Gli ultimi giorni di Plinio il Vecchio diventano un romanzo

Il sipario del Sociale con la morte di Plinio durante l'eruzione del Vesuvio

Venerdì 17 gennaio alle 18 alla Gipsoteca di Arte Antica dell’Università di Pisa – ne dà notizia su Facebook l’Accademia Pliniana di Como – sarà presentato il romanzo storico di Alessandro Luciano Gli ultimi giorni del comandante Plinio edito da Marlin (la casa editrice di Tommaso e Sante Avagliano). Il libro è ispirato alla vicenda del comasco Plinio il Vecchio, morto durante l’eruzione del Vesuvio nel 79 d.C. Nella biblioteca dei Girolamini, a Napoli, uno studioso, di cui s’ignora l’identità, scopre misteriosamente un antico codice miniato che riporta il diario degli ultimi quattro giorni di vita di Plinio il Vecchio, comandante della flotta imperiale misenate e autore della celebre Naturalis Historia. Il racconto di Plinio prende le mosse dall’antico porto militare di Misenum e si svolge nella magica cornice del golfo di Napoli in epoca imperiale. La quiete di città animate ed eleganti, come Napoli, Baia, Cuma, Puteoli, Ercolano e Pompei, e di lussuose residenze d’ozio, è sconvolta da strani fenomeni tellurici, premonitori di una tragedia imminente. La consapevolezza di quanto sta per compiersi prende Plinio un po’ alla volta, mentre si documenta su volumi scientifici, si reca a un inquietante incontro con la Sibilla cumana e perfino in un lupanare, dove conosce una ragazza bellissima, dal passato enigmatico. L’eruzione del Vesuvio lo porterà ad impegnarsi in una pericolosa missione militare, il cui scopo è il salvataggio degli abitanti delle città minacciate, ma Plinio è mosso anche da altre motivazioni: studiare scientificamente il fenomeno, recuperare due misteriose opere filosofiche, i cui contenuti hanno influenzato la sua stessa vita, e mettere in salvo la donna amata. Rivelando perspicue doti narrative, l’autore attinge alla sua vasta conoscenza del mondo greco-romano per delineare costumi, caratteri e ambienti di una vicenda straordinaria, che il lettore rivive come a vederla svolgersi sotto i suoi occhi. Durante la presentazione del volume l’Autore converserà con l’archeologa Chiara Tarantino (Dipartimento di Civiltà e Forme del Sapere, Università di Pisa) e Alessandra Vuoso, archeologa e curatrice dell’evento (a nome del CEiC, Istituto di Studi Storici e Antropologici). Stralci del volume saranno declamati dai lettori del Circolo LaAv di Pisa.

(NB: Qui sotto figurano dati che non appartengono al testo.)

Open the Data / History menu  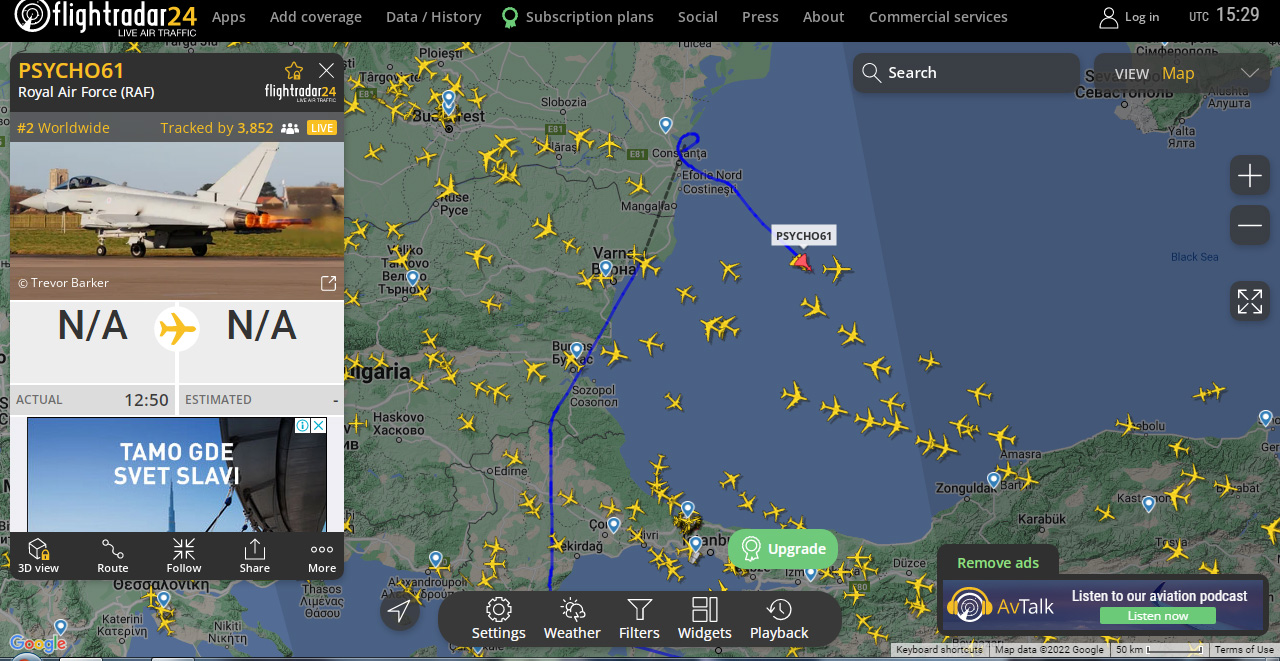433,17
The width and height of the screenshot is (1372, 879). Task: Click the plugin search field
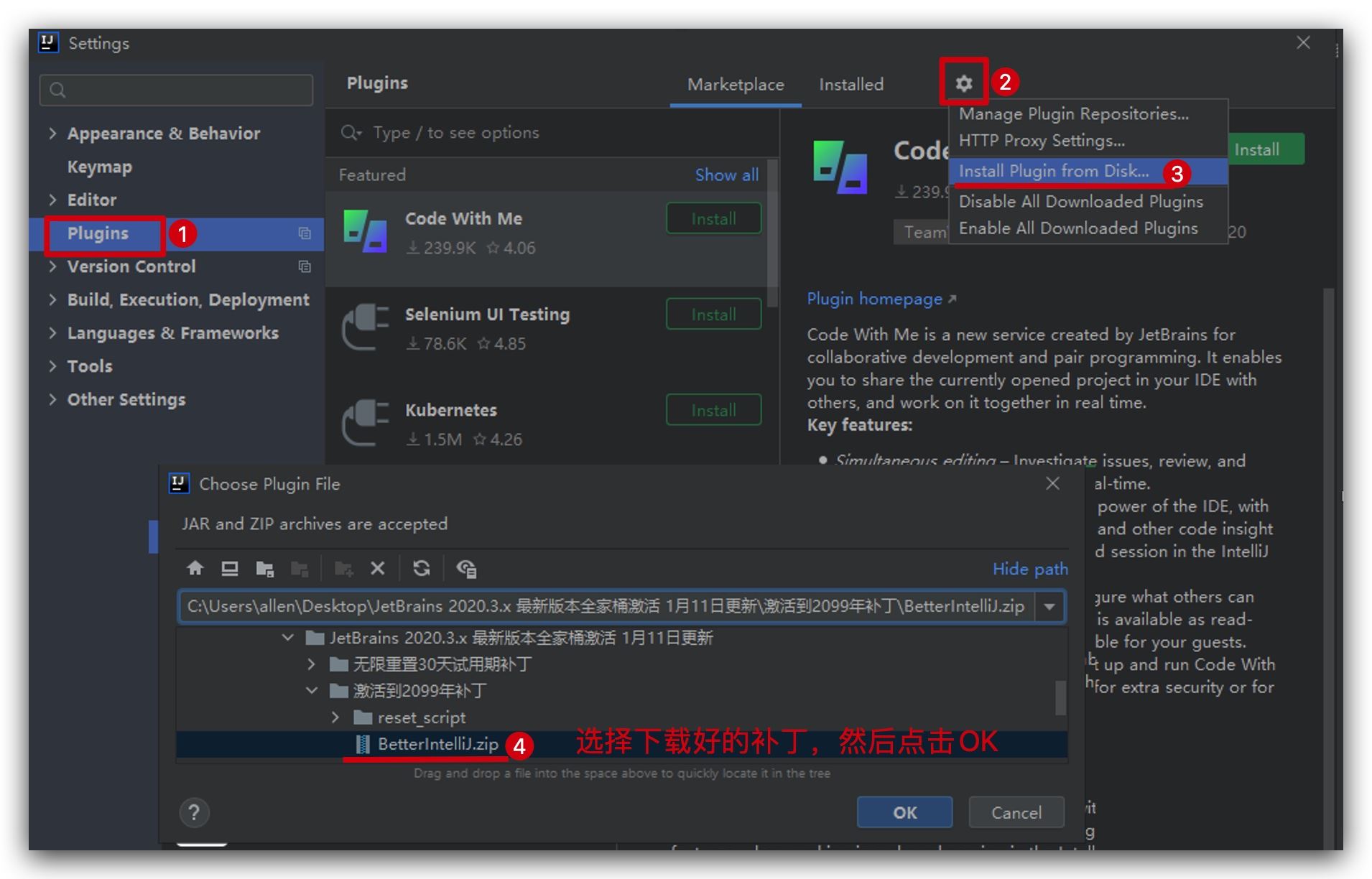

L’autore Alessandro Luciano vive a Volla e lavora al Museo Archeologico Nazionale di Napoli. Ricercatore in Scienze dell’Antichità, ha collaborato per anni come Cultore della materia con l’Università Suor Orsola Benincasa, coordinando sul campo le ricerche archeologiche presso l’abbazia di San Vincenzo al Volturno e co-editando il volume sul suo noto approdo fluviale. I suoi principali interessi scientifici afferiscono al passaggio tra Antichità e Medioevo, a cui ha dedicato decine di pubblicazioni su riviste specialistiche e divulgative di settore.